The middle class family, though it has frequently been an agency of obsolescent social patterns, has made the individual aware of other potentialities than his labor or vocation opened to him. As a child, and later as a lover, he saw reality not in the hard light of its practical biddings but in a distant perspective which lessened the force of its commandments. This realm of freedom, which originated outside the workshop, was adulterated with the dregs of all past cultures, yet it was man’s private preserve in the sense that he could there transcend the function society imposed upon him by way of its division of labor.

Today family life increasingly exists in a vacuum and has become vacuous. This fact in many ways sums up the contemporary plight.

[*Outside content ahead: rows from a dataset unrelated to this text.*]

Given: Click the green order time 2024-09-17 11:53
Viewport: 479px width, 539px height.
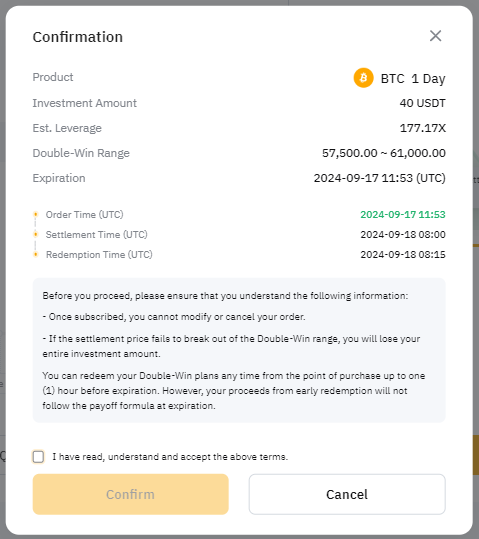Looking at the screenshot, I should (x=403, y=214).
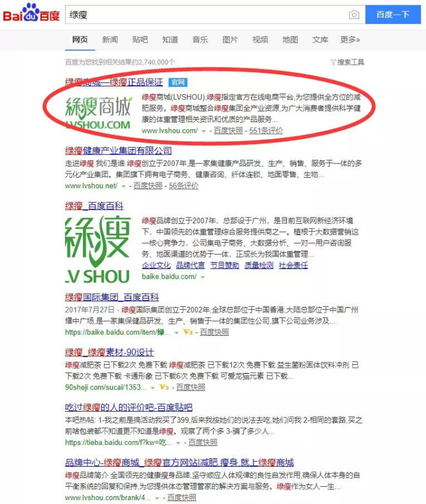
Task: Click the 企业文化 sublink under Baike result
Action: (x=156, y=265)
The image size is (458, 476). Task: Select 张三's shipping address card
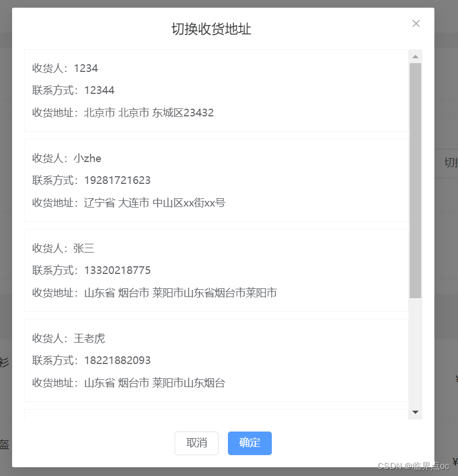pos(217,270)
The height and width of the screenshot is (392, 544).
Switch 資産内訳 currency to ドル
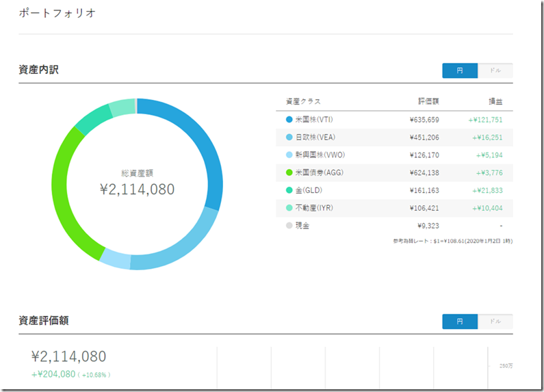coord(495,70)
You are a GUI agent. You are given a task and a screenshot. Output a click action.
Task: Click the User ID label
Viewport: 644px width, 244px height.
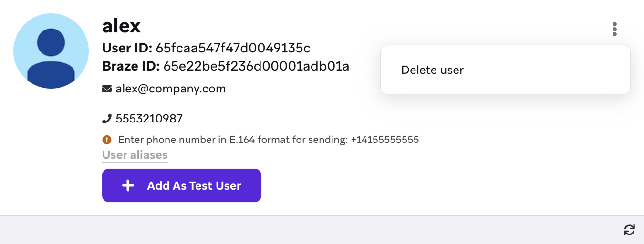[x=127, y=48]
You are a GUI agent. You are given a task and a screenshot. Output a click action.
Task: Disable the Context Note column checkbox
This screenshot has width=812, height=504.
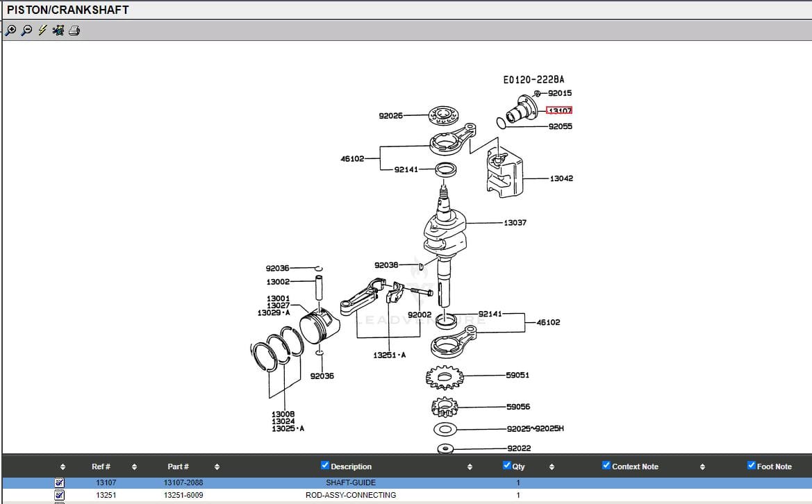pyautogui.click(x=606, y=466)
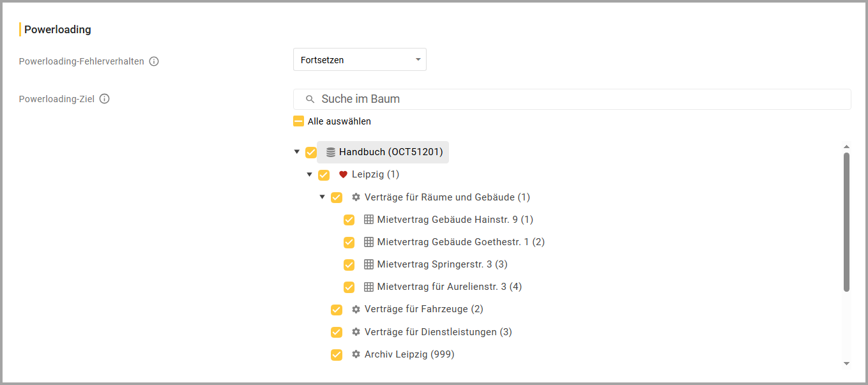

What will emerge from the new criticism of the family is not yet clear. Whether the latest wave of feminism leaves a more lasting mark than earlier waves depends on its ability to associate criticism of the family with a criticism of other institutions, particularly those governing work. If the attack on the family results merely in the founding of rural communes, it will offer no alternative either to the isolated family or to the factory, since in many ways the rural commune simply caricatures the new domesticity, re-enacting the flight to nature and the search for an isolated and emotionally self-sufficient domestic life. To be sure, it reunites the family with work, but with a kind of primitive agricultural labor which is itself marginal. The “urban commune,” in which the members work outside, avoids these difficulties, but it is not clear that it is more than a dormitory—in particular, it is not clear whether it can successfully raise children.

Lately there has been a tendency for the attack on the family, like so many other fragments of the new left, to degenerate into a purely cultural movement, one aimed not so much at institutional change as at abolishing “male chauvinism.” I have already criticized the illusion that a “cultural revolution,” a change of heart, can serve as a substitute for politics. Here it is necessary only to add that the criticism applies with special force to feminism, since the peculiar strength of this movement is precisely its ability to dramatize specific connections between culture and politics—between the realm of production on the one hand and education, child-rearing, and sexual relations on the other.

It ought to be recognized, for example, that large numbers of women will not be able to enter the work force, except by slavishly imitating the careers of men, unless the nature of work undergoes a radical change. The entire conflict between “home and career” derives from the subordination of work to the relentless demands of industrial productivity. The system that forces women (and men also) to choose between home and work is the same system that demands early specialization and prolonged schooling, imposes militarylike discipline in all areas of work, and forces not only factory workers but intellectual workers into a ruthless competition for meager rewards. At bottom, the “woman question” is indistinguishable from what used to be known as the social question.

It would be foolishly optimistic to conclude from the existence of the woman’s movement, the student movement, and the black movement, and from growing signs of uneasiness among professional and technical workers in various strata of the population, that the basis for a “new politics” already exists. These movements are no more than portents; they exist, moreover, in isolation from each other. If we have learned anything from the Sixties, it is that the “system” is much less vulnerable than many radicals had supposed. The realization of its strength can become an occasion for premature despair or for renewed attempts to create a radical coalition.

Those who despair of politics will find it hard to understand why I have devoted so much attention to a few books that deal for the most part with tactical issues and that eschew the claim to sweeping historical synthesis and blinding socio-cultural insight that we have come to expect of political statements emanating from the left. But it is precisely tactical realism, a respect for the commonplace, and renewed attention to the way in which the crisis of modern society is rooted in the deteriorating conditions of everyday life that the left most urgently needs to acquire.